A. Berarduccia, M. Lemboa, V. Vinciottib and E. C.Wita

aUSI Università della Svizzera Italiana, bUniversity of Trento,

Keywords: Causal Inference, Invariant Causal Prediction, Out of Sample Risk Minimization.

Prediction is one of the most important uses of statistical methods. However, predictive systems typically struggle when the environment in which they were trained changes. The central research question is to identify and estimate stable models when only arbitrary learning environments are available. Existing approaches, such as Causal Dantzig (Rothenhäusler et al., 2018) and Causal Regularization (Kania and Wit, 2025), directly identify the causal parameter as the unique solution whose residual moments remain equal across environments. However, when perturbations are weak or the shift-induced difference matrix is ill-conditioned, this may lead to unstable estimates.

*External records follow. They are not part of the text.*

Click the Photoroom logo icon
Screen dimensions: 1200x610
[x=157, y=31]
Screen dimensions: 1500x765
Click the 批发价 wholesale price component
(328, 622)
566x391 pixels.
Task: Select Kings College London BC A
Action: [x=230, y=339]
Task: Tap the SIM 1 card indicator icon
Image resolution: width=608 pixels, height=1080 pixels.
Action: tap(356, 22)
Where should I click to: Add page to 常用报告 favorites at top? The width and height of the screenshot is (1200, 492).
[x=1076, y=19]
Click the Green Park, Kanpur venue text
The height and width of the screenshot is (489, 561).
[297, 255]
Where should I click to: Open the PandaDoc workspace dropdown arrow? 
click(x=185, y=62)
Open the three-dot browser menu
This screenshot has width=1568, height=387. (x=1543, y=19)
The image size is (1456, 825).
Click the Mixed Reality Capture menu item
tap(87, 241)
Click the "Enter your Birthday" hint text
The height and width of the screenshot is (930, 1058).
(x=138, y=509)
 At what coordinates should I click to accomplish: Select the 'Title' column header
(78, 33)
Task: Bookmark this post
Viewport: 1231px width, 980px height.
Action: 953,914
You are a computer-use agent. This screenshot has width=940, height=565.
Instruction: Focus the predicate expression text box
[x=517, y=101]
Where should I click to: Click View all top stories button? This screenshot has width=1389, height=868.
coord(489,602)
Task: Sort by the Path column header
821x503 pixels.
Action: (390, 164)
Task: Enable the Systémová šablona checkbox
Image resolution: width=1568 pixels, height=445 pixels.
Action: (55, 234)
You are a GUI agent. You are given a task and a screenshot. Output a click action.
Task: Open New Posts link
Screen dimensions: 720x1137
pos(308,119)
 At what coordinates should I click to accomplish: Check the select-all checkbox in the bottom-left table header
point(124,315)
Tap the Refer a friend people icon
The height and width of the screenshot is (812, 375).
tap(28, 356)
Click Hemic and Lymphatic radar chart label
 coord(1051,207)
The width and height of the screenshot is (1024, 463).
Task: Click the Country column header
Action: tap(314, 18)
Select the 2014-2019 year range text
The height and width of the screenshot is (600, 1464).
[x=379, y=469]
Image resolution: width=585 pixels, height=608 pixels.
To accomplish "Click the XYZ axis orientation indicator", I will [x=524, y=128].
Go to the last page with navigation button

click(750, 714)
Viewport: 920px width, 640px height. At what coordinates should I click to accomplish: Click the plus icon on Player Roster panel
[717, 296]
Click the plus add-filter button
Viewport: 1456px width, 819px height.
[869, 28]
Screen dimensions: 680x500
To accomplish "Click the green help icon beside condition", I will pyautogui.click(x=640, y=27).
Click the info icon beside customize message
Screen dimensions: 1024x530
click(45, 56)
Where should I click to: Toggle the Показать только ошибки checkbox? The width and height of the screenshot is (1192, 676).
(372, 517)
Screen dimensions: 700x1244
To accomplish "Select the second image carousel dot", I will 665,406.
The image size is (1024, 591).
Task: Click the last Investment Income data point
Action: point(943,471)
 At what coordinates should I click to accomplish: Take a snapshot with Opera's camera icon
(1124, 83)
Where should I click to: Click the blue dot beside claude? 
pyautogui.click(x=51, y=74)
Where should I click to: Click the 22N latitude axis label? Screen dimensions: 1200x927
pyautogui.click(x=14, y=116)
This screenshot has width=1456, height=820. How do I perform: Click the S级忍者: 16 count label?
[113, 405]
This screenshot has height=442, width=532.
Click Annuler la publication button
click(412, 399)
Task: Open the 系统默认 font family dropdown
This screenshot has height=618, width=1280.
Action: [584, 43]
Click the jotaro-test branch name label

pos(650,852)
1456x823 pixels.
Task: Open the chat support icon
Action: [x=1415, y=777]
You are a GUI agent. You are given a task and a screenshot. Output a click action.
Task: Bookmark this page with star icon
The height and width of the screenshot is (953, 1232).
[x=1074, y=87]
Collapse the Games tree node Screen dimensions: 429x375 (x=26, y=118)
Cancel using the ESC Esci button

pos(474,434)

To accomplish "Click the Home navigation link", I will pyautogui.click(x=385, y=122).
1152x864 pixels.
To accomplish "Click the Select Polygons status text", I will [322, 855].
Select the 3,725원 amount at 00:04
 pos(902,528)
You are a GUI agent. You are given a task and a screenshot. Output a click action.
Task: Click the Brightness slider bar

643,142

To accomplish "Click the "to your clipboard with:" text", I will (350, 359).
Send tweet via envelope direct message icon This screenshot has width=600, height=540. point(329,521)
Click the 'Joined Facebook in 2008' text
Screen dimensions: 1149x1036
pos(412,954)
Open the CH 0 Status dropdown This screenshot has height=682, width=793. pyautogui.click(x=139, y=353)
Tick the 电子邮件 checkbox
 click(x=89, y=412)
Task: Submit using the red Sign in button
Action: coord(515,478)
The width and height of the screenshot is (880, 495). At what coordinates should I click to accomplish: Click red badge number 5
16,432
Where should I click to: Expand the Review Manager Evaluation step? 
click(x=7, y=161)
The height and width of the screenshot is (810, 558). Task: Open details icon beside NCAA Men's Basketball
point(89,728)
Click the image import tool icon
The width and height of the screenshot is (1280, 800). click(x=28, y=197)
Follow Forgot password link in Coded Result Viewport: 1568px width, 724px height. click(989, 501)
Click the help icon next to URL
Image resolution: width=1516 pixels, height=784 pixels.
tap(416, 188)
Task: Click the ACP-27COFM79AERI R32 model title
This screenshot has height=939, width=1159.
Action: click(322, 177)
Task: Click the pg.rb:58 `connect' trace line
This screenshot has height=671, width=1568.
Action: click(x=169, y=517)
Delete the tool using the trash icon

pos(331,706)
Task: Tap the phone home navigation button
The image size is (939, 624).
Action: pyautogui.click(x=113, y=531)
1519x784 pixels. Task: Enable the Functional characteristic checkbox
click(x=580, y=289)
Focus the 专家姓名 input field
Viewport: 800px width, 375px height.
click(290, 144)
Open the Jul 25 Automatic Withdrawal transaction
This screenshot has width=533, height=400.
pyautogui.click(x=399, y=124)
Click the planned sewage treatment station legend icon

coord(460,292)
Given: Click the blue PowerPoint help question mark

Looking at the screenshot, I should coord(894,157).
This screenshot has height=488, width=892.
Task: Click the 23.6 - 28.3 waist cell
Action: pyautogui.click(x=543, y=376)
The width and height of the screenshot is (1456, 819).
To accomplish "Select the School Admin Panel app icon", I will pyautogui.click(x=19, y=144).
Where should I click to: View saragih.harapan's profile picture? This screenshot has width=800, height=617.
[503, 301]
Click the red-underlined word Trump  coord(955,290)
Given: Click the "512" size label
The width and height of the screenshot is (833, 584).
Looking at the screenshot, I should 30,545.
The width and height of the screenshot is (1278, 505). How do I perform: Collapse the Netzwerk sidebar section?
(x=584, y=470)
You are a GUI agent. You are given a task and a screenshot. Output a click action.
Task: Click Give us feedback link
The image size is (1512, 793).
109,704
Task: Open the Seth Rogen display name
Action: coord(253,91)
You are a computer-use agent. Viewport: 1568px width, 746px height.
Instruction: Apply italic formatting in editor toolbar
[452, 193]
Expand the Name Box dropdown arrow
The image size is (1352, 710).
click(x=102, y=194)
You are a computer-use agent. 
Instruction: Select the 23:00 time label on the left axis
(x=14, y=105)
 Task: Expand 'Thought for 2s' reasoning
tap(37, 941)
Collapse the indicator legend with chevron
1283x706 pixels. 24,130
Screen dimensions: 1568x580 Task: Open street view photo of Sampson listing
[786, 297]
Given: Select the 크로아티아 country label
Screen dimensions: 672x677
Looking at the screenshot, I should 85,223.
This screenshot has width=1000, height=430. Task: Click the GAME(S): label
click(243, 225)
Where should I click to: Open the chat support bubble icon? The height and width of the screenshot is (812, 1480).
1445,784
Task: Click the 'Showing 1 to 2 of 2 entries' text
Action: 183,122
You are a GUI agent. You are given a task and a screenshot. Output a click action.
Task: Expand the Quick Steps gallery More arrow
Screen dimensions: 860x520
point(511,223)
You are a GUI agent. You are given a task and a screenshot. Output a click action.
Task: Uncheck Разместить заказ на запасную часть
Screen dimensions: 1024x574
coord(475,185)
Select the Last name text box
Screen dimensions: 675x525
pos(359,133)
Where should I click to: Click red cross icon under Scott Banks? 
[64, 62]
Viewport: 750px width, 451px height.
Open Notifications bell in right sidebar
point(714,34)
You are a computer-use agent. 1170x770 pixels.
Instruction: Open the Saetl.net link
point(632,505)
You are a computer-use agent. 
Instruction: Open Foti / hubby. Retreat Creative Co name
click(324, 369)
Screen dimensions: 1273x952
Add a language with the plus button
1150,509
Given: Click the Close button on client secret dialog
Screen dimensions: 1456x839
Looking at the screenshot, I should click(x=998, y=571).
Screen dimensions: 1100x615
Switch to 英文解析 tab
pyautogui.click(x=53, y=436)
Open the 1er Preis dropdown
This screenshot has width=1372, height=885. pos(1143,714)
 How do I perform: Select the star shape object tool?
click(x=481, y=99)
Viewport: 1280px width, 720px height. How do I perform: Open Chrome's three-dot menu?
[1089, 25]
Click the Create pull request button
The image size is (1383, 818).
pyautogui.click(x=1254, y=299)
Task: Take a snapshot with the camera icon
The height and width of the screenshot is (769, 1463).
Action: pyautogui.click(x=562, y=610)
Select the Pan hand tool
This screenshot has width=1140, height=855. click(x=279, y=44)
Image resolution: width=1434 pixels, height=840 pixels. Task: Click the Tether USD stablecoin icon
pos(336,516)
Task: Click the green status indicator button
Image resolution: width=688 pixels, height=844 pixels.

This work extends Causal Regularization, obtaining risk guarantees under heterogeneous shifts with few assumptions. Causal Regularization Under Shifted Heterogeneity (CRUSH) is a generalization of Causal Regularization that operates with two shifted environments, without assuming that either is unperturbed. In general, the risk difference becomes non-convex and may exhibit saddle-point geometry. We show that the causal parameter βCP is characterized as a stationary point of the generalized risk difference. Furthermore, defining a sieve of out-of-sample distributions, we derive a worst-risk decomposition in each of these increasing sets of data environments with a closed-form solution for β^ that interpolates between the OLS and the causal parameter while guaranteeing uniqueness even under non-aligned shifts. Our results show that even though the estimator was trained on a limited set of in-sample data environments, we can obtain prediction stability in a large set of perturbed or non-stationary data environments with minimal assumptions on the shifts.

References

  • Kania and Wit (2025) Lucas Kania and Ernst Wit. Causal Regularization: On the trade-off between in-sample risk and out-of-sample risk guarantees, 2025.
  • Rothenhäusler et al. (2018) Dominik Rothenhäusler, Peter Bühlmann, and Nicolai Meinshausen. Causal Dantzig: fast inference in linear structural equation models with hidden variables under additive interventions, 2018.